Banks Forced to Compensate Vitctims of Mis-selling Scandal

February 5, 2013

Some of Britain’s biggest banks have come under fire for mis-selling interest rate swaps to small businesses. The mis-selling scandal is set to cost the banks billions of pounds, though latest developments mean that the banks will be handed a free pass on its largest claimants.

Interest rate swaps are meant to protect small businesses against rising interest rates; however, when the interest rates dropped dramatically, many businesses were left with colossal fees, whilst others faced huge penalties for refinancing their loans or cancelling their hedges.

The Financial Services Authority, the city regulator, has found that 90% of the interest rate swaps sold failed to meet regulatory requirements.

According to the FSA, the swaps were traditional variable interest rate loans, but the banks combined them with complex interest rate movement bets. They were sold aggressively to small and medium-sized businesses and the banks then sold them on via their investment divisions and made huge profits.

The FSA had previously demanded that Barclays, HSBC, Royal Bank of Scotland and Lloyds take a look at the sales they made to small businesses, many of whom have been left in serious financial difficulty, and compensate them for their losses.

However, it was announced last week that customers that took out hedging loans with a value of £10m will not be able to claim compensation. This is because the banks view those at this level as “sophisticated”, meaning they believe they should have been able to seek advice from accountants and lawyers before committing to anything. This cap means those with the largest claims are now left out in the cold and without redress.
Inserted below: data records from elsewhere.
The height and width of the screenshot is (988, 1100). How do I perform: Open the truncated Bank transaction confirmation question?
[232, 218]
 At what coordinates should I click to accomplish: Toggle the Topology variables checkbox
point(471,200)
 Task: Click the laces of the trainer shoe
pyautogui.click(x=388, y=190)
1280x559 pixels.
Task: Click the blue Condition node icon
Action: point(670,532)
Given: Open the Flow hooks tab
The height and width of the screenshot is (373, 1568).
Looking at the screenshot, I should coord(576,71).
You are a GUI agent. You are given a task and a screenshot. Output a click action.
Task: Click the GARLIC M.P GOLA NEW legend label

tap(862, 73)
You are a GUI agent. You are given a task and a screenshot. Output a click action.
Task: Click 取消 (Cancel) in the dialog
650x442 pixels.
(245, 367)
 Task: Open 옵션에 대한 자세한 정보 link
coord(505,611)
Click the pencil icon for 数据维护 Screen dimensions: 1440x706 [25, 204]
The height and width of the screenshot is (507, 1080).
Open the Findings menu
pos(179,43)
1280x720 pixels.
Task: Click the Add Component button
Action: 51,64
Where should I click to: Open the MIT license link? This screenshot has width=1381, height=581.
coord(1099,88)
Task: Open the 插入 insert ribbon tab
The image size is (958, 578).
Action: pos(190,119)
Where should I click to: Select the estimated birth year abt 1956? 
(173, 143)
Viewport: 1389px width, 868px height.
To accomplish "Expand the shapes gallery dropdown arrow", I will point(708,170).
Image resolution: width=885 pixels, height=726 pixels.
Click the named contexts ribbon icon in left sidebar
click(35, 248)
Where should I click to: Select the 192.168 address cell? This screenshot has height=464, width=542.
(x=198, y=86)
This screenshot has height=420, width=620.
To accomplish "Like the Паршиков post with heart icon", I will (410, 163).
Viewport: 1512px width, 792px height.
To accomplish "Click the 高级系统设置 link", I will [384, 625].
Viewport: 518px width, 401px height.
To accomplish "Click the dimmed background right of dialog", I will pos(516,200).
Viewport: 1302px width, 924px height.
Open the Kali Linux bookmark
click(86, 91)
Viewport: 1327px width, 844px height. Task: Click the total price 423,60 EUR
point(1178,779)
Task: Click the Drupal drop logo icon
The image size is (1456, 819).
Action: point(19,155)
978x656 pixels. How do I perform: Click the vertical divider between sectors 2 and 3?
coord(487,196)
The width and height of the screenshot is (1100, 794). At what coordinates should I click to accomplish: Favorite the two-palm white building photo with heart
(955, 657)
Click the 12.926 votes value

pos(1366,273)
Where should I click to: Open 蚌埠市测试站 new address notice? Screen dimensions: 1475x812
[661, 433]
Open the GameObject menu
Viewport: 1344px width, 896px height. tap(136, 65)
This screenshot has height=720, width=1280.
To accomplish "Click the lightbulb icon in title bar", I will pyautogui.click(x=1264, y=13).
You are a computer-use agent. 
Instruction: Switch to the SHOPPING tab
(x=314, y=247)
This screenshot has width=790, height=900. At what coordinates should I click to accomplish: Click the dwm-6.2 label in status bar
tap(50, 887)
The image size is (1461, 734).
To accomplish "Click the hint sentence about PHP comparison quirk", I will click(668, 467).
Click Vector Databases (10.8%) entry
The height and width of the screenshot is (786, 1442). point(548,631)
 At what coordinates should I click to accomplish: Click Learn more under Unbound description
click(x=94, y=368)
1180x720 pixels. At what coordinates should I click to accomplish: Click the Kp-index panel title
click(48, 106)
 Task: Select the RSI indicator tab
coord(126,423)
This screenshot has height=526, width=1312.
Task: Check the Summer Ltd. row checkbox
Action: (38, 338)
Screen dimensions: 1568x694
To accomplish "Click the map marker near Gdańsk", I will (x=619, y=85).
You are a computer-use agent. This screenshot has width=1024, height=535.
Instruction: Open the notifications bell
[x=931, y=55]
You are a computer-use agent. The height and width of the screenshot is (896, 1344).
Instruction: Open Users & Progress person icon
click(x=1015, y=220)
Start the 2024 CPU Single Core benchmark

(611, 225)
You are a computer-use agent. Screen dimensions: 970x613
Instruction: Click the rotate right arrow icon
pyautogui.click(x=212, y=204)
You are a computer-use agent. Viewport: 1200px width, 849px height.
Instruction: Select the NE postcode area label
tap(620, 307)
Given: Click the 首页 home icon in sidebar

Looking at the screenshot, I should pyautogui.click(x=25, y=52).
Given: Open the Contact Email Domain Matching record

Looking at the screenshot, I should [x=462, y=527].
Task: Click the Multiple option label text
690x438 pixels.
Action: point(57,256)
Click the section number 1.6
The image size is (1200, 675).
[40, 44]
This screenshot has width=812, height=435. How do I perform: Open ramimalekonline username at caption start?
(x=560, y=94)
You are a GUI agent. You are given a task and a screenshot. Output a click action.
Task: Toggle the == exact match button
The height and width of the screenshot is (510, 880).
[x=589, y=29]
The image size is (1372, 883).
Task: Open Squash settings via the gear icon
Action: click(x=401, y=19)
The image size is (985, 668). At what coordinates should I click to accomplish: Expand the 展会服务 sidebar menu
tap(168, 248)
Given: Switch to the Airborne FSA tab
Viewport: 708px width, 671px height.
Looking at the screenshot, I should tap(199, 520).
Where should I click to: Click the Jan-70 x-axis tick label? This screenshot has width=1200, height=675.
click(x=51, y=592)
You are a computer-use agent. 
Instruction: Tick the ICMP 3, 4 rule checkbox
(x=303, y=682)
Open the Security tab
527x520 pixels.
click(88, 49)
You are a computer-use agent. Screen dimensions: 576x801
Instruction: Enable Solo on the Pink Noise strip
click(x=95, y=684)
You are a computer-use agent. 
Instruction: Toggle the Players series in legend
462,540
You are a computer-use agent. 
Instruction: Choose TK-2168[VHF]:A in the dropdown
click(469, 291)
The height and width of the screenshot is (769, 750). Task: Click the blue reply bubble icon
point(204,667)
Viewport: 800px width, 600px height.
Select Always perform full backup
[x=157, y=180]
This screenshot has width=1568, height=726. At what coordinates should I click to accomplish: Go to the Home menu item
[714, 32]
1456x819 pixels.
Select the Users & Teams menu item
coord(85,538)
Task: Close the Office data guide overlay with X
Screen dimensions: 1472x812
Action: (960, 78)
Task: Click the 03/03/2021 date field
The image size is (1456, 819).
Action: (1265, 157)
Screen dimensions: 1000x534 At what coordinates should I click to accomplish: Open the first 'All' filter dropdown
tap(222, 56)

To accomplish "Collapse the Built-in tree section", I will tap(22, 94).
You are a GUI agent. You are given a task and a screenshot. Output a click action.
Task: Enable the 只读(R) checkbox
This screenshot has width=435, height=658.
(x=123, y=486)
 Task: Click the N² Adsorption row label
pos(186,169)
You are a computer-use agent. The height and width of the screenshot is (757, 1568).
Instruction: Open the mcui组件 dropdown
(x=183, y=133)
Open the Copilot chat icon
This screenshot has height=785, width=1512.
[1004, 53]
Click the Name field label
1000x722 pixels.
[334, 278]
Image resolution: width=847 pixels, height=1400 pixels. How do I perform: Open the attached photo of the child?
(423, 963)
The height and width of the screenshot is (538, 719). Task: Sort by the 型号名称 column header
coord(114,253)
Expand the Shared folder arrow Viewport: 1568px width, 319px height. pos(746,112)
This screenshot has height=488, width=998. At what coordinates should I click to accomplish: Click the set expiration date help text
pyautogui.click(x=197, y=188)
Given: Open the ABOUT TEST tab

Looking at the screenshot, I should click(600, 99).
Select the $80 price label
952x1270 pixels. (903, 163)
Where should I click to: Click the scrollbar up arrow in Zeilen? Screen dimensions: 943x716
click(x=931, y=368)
Guto Bebb, MP, chairman of the all-party Parliamentary group for swap mis-selling, said of the move to not offer compensation to those with larger claims, “This shows why the banks are so confident that this scandal won’t cost them an arm and a leg. Just because a customer has a large hedge or ended up with one does not mean they necessarily understood the product.”

A FSA spokesman said about the decision, “We introduced the £10m notional hedge limit to bring businesses such as farms, B&Bs and small care homes into the review. Without this change they might otherwise have been excluded due to the size of their fixed assets and numbers of seasonal part time workers.”

The FSA are now looking at sales made by Allied Irish Bank (UK), Co-operative Bank, Bank of Ireland, Santander UK and Clydesdale and Yorkshire banks and will announce its findings later in the month.